REQUIREMENTS
Tally the lines in the listing below that contain the string "Expand", treating uppercase and lowercase letters as different. Reply with the number only.

THE INPUT

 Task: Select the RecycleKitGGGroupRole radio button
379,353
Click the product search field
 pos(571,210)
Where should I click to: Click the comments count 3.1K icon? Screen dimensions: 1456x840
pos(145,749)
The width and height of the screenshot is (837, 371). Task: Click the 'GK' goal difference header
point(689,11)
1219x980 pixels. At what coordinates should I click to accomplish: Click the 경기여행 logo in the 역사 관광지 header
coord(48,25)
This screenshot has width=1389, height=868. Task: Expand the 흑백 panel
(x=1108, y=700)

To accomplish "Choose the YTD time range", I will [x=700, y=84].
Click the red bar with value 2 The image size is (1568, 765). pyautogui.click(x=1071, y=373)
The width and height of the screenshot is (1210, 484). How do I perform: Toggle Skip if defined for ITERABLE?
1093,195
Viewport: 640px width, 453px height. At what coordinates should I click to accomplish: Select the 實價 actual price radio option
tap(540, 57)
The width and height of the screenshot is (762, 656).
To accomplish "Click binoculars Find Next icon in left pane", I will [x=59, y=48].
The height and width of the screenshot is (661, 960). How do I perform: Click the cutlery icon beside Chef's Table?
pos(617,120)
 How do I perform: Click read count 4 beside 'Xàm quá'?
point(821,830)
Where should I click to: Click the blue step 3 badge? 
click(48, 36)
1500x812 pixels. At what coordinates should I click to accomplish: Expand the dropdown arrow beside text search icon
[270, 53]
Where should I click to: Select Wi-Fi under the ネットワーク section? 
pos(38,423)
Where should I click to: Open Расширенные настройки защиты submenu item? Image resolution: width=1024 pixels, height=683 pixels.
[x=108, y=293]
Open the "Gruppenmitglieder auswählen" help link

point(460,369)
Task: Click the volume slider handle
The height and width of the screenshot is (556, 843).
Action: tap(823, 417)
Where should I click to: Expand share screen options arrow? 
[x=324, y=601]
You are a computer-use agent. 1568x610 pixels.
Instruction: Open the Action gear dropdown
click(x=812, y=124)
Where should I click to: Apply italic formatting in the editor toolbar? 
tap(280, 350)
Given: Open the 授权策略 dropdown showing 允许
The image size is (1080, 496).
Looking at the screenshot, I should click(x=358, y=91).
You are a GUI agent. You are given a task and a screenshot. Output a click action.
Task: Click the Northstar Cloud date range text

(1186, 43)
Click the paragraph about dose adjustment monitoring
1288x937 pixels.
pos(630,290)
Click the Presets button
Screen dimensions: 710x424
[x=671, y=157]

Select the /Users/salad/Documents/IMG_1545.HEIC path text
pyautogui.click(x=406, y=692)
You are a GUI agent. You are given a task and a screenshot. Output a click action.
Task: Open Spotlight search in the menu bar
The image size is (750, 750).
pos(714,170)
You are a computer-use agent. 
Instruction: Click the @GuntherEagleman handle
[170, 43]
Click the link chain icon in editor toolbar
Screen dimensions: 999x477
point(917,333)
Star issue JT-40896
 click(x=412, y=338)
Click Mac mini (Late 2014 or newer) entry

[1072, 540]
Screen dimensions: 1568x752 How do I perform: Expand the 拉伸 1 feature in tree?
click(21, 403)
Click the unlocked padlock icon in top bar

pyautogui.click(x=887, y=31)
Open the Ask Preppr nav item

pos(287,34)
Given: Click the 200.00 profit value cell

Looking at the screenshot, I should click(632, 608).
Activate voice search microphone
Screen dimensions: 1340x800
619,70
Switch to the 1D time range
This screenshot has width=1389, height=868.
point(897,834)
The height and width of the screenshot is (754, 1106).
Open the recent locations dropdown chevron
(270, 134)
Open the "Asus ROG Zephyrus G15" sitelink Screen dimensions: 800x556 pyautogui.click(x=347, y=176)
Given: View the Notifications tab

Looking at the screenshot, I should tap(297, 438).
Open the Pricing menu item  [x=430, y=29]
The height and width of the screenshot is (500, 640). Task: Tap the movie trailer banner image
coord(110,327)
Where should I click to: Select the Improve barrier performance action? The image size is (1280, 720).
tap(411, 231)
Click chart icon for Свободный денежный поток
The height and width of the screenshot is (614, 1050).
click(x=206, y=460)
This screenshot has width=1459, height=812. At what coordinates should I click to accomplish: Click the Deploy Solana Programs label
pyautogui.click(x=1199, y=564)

SOLUTION TO THE PROBLEM
4